╔══

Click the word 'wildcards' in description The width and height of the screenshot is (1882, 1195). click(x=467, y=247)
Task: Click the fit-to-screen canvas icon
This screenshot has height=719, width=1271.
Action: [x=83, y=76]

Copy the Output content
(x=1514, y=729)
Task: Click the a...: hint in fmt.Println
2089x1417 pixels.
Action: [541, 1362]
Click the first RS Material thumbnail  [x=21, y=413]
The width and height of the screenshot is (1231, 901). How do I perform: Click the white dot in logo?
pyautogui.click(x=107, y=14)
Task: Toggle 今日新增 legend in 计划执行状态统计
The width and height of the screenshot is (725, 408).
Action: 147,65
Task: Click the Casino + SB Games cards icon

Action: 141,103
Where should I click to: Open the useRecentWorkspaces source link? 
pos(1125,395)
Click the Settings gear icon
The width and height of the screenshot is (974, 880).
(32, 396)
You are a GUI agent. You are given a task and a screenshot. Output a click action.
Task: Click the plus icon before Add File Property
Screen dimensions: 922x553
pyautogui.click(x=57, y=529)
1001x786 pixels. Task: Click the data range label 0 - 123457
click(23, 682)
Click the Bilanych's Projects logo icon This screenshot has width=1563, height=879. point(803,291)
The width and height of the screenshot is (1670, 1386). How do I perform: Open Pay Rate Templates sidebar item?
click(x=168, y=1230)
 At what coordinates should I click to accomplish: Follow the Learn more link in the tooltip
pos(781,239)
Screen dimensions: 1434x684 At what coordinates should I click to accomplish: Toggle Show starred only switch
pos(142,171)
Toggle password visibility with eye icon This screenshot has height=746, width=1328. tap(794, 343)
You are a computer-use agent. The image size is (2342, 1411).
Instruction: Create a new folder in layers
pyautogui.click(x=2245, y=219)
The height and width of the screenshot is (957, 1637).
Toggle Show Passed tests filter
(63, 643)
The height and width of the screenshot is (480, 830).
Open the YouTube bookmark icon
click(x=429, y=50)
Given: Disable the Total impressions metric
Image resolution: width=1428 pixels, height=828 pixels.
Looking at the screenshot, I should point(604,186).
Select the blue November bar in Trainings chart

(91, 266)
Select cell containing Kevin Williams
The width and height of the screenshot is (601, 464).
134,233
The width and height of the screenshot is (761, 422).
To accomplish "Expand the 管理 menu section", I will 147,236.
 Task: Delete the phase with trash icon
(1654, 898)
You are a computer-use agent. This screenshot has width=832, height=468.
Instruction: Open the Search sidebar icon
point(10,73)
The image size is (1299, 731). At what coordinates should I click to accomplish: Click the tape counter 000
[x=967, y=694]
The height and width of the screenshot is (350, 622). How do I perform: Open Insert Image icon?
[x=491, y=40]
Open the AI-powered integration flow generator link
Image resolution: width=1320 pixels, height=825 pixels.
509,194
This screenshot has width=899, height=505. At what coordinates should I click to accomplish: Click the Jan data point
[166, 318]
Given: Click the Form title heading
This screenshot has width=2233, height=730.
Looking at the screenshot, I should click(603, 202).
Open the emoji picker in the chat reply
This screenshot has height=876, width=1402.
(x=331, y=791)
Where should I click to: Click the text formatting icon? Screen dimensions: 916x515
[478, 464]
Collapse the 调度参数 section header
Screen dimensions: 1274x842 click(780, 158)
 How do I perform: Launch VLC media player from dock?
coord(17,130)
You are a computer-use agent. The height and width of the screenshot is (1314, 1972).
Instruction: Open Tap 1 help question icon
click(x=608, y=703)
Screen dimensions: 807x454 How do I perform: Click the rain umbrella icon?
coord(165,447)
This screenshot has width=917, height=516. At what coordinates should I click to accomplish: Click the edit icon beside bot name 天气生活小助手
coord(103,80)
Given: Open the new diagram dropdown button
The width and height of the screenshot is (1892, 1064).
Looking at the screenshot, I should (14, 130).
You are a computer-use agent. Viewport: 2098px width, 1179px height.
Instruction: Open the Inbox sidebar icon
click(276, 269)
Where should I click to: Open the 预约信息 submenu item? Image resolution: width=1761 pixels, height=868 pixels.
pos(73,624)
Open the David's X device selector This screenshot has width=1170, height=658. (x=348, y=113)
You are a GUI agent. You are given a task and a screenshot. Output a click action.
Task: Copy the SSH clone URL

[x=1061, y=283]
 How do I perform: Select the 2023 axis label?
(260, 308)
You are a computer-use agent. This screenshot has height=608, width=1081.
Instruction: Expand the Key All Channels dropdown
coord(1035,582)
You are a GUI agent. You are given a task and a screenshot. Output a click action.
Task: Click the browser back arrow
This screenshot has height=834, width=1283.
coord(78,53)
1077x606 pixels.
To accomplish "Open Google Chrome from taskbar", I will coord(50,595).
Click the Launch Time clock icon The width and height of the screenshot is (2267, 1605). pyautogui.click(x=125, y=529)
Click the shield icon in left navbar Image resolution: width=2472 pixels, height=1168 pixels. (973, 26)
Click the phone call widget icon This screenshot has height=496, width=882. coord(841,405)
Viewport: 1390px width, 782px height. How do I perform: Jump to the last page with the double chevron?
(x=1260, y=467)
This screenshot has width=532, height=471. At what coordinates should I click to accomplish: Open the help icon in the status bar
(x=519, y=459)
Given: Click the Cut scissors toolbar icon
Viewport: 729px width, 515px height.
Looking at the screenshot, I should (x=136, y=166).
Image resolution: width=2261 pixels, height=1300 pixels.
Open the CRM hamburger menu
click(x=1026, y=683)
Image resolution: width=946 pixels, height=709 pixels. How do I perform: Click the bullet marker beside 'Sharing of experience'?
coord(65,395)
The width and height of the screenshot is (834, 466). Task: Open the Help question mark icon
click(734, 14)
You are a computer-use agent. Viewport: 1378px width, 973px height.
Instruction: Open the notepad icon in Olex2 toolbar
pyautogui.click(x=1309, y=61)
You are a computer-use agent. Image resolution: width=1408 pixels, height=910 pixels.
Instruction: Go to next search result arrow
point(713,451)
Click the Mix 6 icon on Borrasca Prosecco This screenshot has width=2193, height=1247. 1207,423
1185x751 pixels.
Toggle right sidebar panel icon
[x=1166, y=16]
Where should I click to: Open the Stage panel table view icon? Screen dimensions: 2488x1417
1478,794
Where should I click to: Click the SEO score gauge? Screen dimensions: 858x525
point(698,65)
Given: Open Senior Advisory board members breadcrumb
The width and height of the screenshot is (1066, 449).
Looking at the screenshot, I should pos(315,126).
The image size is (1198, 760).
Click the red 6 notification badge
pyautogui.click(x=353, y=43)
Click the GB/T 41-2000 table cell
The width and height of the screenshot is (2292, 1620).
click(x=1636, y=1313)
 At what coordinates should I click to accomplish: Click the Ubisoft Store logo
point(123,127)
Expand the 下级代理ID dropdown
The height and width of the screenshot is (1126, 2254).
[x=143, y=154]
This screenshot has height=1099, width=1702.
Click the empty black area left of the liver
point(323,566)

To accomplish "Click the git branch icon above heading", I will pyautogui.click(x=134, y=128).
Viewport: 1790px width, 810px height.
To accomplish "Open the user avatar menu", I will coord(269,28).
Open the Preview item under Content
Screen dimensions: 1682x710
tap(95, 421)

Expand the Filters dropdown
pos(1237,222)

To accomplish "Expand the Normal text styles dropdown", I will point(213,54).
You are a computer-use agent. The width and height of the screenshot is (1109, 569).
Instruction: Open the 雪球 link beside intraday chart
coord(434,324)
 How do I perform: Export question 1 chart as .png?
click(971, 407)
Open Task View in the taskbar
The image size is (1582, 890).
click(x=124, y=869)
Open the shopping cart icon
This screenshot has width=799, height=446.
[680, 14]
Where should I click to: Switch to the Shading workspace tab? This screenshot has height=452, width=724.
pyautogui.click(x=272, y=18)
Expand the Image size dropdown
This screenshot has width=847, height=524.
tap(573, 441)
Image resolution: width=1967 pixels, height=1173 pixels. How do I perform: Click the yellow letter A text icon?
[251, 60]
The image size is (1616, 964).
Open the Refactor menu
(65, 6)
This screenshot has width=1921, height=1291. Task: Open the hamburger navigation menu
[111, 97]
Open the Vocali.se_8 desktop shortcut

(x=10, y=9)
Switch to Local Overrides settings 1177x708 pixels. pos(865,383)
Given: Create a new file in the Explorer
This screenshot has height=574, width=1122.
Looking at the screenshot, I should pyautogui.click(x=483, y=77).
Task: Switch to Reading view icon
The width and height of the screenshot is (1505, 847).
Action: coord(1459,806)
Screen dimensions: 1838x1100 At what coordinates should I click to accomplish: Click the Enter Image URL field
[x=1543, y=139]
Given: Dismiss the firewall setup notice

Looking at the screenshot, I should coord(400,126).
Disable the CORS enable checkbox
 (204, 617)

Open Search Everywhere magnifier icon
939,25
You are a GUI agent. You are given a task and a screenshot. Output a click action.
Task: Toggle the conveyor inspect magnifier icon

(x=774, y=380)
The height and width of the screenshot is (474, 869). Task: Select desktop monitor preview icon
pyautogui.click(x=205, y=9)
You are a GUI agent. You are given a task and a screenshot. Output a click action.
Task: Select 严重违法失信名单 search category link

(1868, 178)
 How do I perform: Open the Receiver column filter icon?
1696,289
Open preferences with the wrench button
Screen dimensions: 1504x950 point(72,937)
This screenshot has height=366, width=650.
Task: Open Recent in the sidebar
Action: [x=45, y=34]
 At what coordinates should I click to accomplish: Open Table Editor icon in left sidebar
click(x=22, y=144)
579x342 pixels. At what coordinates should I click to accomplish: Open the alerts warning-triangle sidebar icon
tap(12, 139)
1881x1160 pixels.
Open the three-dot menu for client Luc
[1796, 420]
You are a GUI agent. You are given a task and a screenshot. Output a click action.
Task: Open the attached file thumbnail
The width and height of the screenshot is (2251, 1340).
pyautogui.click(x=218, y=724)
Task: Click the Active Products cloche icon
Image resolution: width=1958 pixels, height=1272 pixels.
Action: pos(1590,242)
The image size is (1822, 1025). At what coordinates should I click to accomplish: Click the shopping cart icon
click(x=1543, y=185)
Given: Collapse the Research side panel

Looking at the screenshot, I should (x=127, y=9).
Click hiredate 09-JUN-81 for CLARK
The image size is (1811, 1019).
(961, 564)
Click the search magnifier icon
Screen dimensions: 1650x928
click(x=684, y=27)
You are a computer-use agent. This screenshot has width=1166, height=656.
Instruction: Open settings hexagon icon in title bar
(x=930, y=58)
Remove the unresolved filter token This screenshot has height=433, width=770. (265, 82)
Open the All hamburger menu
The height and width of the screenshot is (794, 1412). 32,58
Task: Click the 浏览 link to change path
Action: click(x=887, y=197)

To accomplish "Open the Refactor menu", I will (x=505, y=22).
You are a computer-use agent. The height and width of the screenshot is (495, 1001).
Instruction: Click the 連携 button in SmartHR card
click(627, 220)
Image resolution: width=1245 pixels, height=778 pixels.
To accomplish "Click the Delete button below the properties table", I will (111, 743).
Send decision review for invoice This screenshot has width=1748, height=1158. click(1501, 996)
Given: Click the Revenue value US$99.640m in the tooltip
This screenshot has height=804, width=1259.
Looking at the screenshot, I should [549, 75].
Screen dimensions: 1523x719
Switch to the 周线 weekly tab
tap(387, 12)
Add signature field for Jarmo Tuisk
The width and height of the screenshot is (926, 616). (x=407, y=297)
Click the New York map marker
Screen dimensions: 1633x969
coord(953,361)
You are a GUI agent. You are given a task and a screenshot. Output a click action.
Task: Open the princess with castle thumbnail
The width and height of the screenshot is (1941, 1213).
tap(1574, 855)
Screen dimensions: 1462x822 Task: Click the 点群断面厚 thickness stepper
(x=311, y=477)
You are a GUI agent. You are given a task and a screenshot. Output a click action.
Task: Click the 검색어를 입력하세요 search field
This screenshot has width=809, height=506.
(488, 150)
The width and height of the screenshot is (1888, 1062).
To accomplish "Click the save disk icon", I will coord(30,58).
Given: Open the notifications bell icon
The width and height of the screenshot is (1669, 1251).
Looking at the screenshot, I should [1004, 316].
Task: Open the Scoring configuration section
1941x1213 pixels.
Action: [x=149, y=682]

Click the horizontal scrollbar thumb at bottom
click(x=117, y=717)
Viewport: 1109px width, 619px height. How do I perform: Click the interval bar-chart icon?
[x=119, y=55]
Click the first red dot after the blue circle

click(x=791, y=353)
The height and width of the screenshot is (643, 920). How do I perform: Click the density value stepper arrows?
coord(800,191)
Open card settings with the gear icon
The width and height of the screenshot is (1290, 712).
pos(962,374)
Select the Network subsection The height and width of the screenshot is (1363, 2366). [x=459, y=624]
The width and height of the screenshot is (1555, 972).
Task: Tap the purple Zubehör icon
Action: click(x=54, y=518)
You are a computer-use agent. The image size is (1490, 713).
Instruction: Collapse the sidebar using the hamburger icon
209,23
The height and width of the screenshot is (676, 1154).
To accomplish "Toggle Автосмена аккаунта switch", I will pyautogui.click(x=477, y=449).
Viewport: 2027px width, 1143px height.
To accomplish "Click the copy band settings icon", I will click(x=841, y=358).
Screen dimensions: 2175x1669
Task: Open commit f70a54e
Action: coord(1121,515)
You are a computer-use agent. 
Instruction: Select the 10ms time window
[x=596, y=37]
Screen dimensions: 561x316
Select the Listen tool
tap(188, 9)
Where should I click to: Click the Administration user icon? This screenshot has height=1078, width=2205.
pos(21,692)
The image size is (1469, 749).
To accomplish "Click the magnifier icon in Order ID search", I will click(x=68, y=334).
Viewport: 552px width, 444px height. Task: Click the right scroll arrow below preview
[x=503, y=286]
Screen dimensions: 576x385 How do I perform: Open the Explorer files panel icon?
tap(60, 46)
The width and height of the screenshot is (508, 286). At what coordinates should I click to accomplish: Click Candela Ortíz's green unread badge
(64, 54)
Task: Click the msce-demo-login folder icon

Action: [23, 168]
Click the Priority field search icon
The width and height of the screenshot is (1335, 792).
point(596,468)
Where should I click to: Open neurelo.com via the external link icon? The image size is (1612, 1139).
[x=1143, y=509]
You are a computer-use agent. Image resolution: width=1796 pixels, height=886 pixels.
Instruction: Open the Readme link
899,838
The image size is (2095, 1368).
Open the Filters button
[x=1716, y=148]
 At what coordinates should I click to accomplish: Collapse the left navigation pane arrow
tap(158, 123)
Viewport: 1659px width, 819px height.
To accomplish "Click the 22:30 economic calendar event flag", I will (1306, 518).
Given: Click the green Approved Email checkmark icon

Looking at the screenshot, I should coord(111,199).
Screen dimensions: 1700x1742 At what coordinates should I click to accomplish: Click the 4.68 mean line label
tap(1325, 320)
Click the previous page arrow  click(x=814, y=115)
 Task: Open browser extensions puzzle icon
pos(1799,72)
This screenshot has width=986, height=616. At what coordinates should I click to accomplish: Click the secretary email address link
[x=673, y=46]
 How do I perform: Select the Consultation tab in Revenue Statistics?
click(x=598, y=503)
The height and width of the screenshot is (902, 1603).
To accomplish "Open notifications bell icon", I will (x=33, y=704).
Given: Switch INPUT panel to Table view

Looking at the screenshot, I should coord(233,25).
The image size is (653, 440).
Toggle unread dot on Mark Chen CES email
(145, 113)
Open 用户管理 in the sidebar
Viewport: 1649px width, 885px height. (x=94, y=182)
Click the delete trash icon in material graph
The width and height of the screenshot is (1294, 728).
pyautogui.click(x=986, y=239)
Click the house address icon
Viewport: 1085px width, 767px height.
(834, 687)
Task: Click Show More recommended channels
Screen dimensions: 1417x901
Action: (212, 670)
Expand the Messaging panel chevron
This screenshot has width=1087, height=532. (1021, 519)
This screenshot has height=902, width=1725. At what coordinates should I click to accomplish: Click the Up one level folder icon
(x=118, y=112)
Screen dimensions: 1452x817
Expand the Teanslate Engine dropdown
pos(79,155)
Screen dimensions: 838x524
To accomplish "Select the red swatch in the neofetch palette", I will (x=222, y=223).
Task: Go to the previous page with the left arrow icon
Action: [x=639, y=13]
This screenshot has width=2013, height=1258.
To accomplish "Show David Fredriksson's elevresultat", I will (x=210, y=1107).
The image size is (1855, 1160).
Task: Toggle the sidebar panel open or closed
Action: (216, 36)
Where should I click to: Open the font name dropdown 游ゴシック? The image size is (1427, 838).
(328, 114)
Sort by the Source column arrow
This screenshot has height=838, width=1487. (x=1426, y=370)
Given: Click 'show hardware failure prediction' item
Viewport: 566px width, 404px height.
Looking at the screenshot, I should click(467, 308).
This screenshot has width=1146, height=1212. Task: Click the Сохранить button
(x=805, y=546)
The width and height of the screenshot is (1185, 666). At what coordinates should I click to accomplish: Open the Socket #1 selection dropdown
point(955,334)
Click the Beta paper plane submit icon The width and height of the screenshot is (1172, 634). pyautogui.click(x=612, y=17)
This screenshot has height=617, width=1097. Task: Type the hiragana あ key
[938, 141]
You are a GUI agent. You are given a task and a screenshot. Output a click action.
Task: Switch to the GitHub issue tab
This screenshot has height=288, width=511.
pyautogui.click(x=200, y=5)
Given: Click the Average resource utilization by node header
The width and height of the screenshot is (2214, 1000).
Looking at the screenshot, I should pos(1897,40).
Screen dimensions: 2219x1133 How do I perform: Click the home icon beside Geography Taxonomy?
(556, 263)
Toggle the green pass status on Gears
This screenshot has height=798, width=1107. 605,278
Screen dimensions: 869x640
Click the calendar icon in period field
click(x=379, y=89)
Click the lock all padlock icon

╚══

▸ Task description
What you give back should be only the lines of the records above, starting at the line with "1077x606 pixels." and ending at the line with "Click the phone", restated word for word.

▸ Exercise response
1077x606 pixels.
To accomplish "Open Google Chrome from taskbar", I will coord(50,595).
Click the Launch Time clock icon The width and height of the screenshot is (2267, 1605). pyautogui.click(x=125, y=529)
Click the shield icon in left navbar Image resolution: width=2472 pixels, height=1168 pixels. (973, 26)
Click the phone call widget icon This screenshot has height=496, width=882. coord(841,405)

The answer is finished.